───── AVAILABLE RECORDS ─────

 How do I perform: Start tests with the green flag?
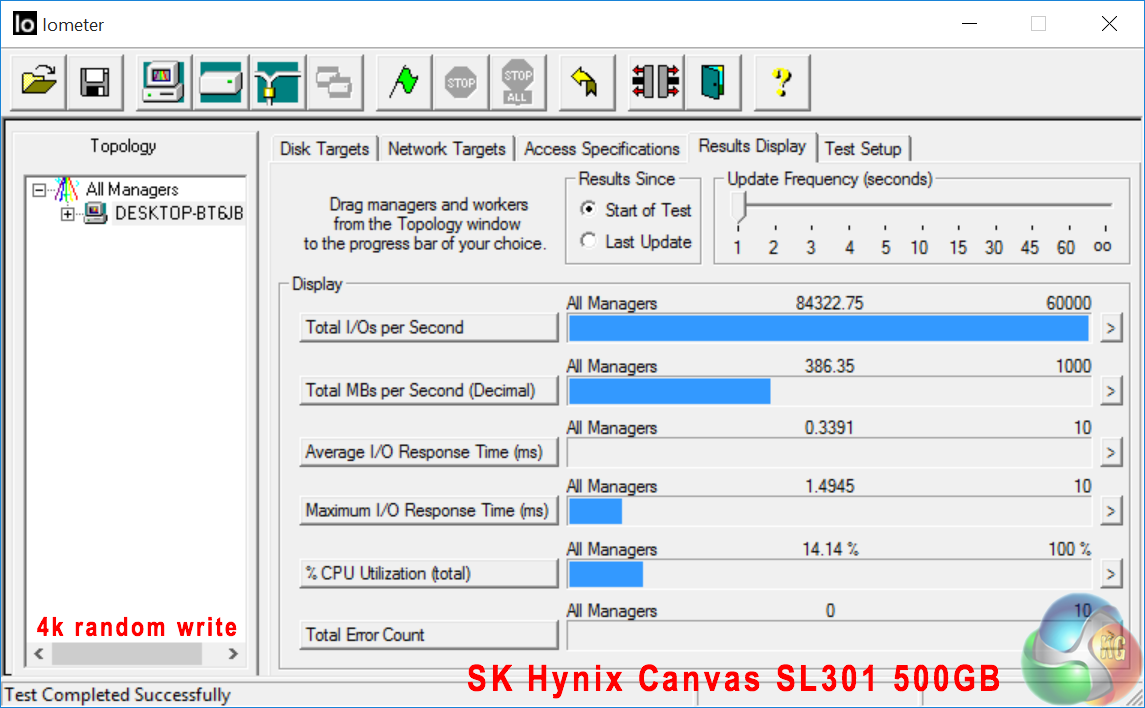tap(404, 82)
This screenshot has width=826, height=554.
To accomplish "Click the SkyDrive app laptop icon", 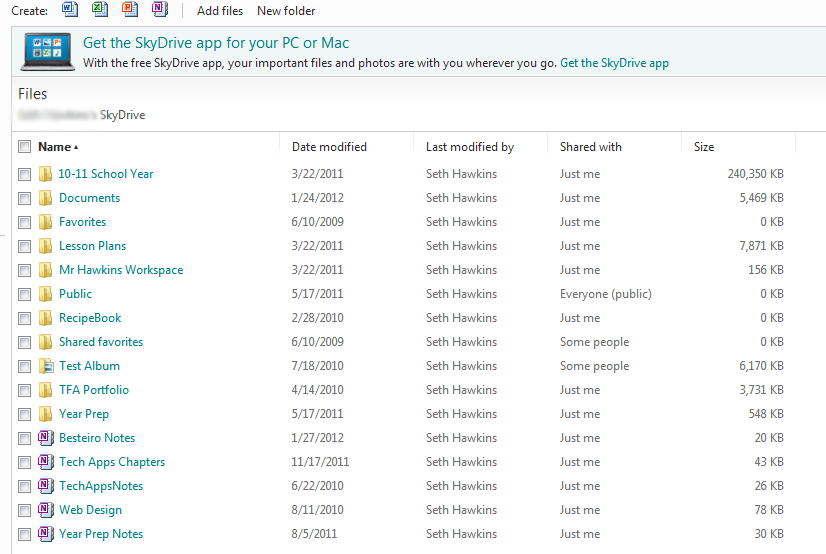I will (46, 52).
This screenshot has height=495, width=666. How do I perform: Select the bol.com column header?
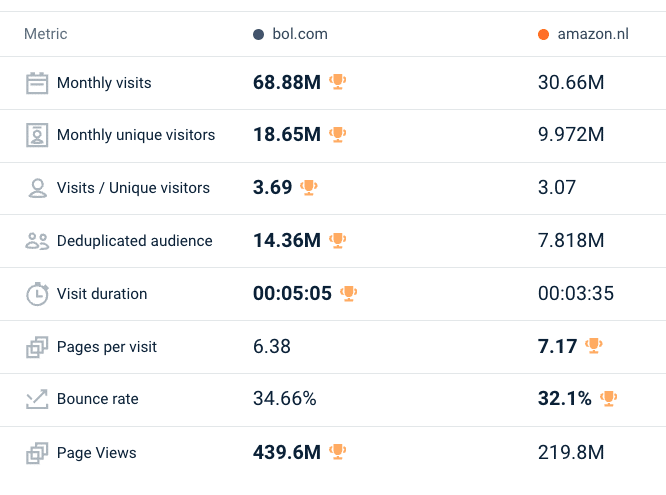299,34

─────

(PROBLEM STATEMENT): When you reach the line with "This screenshot has height=495, width=666." in the entries above, start copying, and go on word for word to the last line; skip any picture.

(SOLUTION TO THIS EXERCISE):
This screenshot has height=495, width=666. How do I perform: Select the bol.com column header?
299,34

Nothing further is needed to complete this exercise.